Below are records to be output exactly, every one of them.

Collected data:

%%

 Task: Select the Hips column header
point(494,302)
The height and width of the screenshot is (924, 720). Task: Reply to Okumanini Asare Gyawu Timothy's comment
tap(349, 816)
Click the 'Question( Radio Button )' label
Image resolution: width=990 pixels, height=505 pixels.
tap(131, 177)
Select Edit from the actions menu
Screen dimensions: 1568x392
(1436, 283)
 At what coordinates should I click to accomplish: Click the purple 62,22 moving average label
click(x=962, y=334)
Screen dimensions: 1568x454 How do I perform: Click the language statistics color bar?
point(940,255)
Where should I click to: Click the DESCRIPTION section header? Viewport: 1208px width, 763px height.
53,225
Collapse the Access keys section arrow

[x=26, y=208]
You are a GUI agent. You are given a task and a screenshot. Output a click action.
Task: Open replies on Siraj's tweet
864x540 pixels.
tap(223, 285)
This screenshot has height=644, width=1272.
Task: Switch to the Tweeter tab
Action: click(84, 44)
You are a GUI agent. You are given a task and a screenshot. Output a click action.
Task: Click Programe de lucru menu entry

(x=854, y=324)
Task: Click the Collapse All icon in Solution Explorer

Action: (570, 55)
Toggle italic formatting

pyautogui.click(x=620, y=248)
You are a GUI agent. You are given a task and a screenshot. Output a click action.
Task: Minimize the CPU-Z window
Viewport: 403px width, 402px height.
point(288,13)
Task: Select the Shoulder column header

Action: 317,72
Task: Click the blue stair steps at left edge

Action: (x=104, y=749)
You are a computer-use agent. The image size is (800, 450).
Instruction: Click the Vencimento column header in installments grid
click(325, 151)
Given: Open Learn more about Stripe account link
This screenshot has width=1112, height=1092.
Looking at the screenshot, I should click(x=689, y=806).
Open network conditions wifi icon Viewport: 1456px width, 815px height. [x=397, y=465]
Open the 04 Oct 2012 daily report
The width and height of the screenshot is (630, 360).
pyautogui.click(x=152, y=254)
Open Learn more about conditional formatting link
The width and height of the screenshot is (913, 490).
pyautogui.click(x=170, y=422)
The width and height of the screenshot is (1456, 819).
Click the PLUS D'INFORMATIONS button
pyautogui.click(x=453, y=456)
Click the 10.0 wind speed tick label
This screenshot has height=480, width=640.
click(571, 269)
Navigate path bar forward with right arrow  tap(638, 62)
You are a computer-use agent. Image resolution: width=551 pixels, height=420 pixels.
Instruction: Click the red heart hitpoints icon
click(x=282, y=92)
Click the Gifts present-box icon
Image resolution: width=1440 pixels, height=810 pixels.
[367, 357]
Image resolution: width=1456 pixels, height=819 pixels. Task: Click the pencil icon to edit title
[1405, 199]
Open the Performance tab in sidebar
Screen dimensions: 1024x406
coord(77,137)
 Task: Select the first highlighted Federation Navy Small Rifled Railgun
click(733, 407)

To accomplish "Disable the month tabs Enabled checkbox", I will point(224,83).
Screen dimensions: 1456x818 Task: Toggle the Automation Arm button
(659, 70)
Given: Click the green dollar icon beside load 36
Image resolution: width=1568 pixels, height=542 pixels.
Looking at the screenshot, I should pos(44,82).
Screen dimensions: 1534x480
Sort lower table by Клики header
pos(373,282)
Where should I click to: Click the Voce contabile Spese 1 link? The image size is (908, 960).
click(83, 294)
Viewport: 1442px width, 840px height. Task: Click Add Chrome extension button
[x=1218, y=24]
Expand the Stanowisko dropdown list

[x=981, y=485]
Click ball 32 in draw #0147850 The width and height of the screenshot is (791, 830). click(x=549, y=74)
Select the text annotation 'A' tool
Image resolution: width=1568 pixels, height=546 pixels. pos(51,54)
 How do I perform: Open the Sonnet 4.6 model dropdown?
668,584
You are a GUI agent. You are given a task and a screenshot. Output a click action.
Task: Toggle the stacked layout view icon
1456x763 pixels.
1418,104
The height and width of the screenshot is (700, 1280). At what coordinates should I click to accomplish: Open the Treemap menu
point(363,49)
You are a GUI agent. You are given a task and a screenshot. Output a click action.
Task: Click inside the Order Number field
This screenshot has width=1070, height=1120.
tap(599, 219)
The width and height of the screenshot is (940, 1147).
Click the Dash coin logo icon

%%

**RESULT FOR THIS TASK:**
 Task: Select the Hips column header
point(494,302)
The height and width of the screenshot is (924, 720). Task: Reply to Okumanini Asare Gyawu Timothy's comment
tap(349, 816)
Click the 'Question( Radio Button )' label
Image resolution: width=990 pixels, height=505 pixels.
tap(131, 177)
Select Edit from the actions menu
Screen dimensions: 1568x392
(1436, 283)
 At what coordinates should I click to accomplish: Click the purple 62,22 moving average label
click(x=962, y=334)
Screen dimensions: 1568x454 How do I perform: Click the language statistics color bar?
point(940,255)
Where should I click to: Click the DESCRIPTION section header? Viewport: 1208px width, 763px height.
53,225
Collapse the Access keys section arrow

[x=26, y=208]
You are a GUI agent. You are given a task and a screenshot. Output a click action.
Task: Open replies on Siraj's tweet
864x540 pixels.
tap(223, 285)
This screenshot has height=644, width=1272.
Task: Switch to the Tweeter tab
Action: click(84, 44)
You are a GUI agent. You are given a task and a screenshot. Output a click action.
Task: Click Programe de lucru menu entry

(x=854, y=324)
Task: Click the Collapse All icon in Solution Explorer

Action: (570, 55)
Toggle italic formatting

pyautogui.click(x=620, y=248)
You are a GUI agent. You are given a task and a screenshot. Output a click action.
Task: Minimize the CPU-Z window
Viewport: 403px width, 402px height.
point(288,13)
Task: Select the Shoulder column header

Action: 317,72
Task: Click the blue stair steps at left edge

Action: (x=104, y=749)
You are a computer-use agent. The image size is (800, 450).
Instruction: Click the Vencimento column header in installments grid
click(325, 151)
Given: Open Learn more about Stripe account link
This screenshot has width=1112, height=1092.
Looking at the screenshot, I should click(x=689, y=806).
Open network conditions wifi icon Viewport: 1456px width, 815px height. [x=397, y=465]
Open the 04 Oct 2012 daily report
The width and height of the screenshot is (630, 360).
pyautogui.click(x=152, y=254)
Open Learn more about conditional formatting link
The width and height of the screenshot is (913, 490).
pyautogui.click(x=170, y=422)
The width and height of the screenshot is (1456, 819).
Click the PLUS D'INFORMATIONS button
pyautogui.click(x=453, y=456)
Click the 10.0 wind speed tick label
This screenshot has height=480, width=640.
click(571, 269)
Navigate path bar forward with right arrow  tap(638, 62)
You are a computer-use agent. Image resolution: width=551 pixels, height=420 pixels.
Instruction: Click the red heart hitpoints icon
click(x=282, y=92)
Click the Gifts present-box icon
Image resolution: width=1440 pixels, height=810 pixels.
[367, 357]
Image resolution: width=1456 pixels, height=819 pixels. Task: Click the pencil icon to edit title
[1405, 199]
Open the Performance tab in sidebar
Screen dimensions: 1024x406
coord(77,137)
 Task: Select the first highlighted Federation Navy Small Rifled Railgun
click(733, 407)

To accomplish "Disable the month tabs Enabled checkbox", I will point(224,83).
Screen dimensions: 1456x818 Task: Toggle the Automation Arm button
(659, 70)
Given: Click the green dollar icon beside load 36
Image resolution: width=1568 pixels, height=542 pixels.
Looking at the screenshot, I should pos(44,82).
Screen dimensions: 1534x480
Sort lower table by Клики header
pos(373,282)
Where should I click to: Click the Voce contabile Spese 1 link? The image size is (908, 960).
click(83, 294)
Viewport: 1442px width, 840px height. Task: Click Add Chrome extension button
[x=1218, y=24]
Expand the Stanowisko dropdown list

[x=981, y=485]
Click ball 32 in draw #0147850 The width and height of the screenshot is (791, 830). click(x=549, y=74)
Select the text annotation 'A' tool
Image resolution: width=1568 pixels, height=546 pixels. pos(51,54)
 How do I perform: Open the Sonnet 4.6 model dropdown?
668,584
You are a GUI agent. You are given a task and a screenshot. Output a click action.
Task: Toggle the stacked layout view icon
1456x763 pixels.
1418,104
The height and width of the screenshot is (700, 1280). At what coordinates should I click to accomplish: Open the Treemap menu
point(363,49)
You are a GUI agent. You are given a task and a screenshot. Output a click action.
Task: Click inside the Order Number field
This screenshot has width=1070, height=1120.
tap(599, 219)
The width and height of the screenshot is (940, 1147).
Click the Dash coin logo icon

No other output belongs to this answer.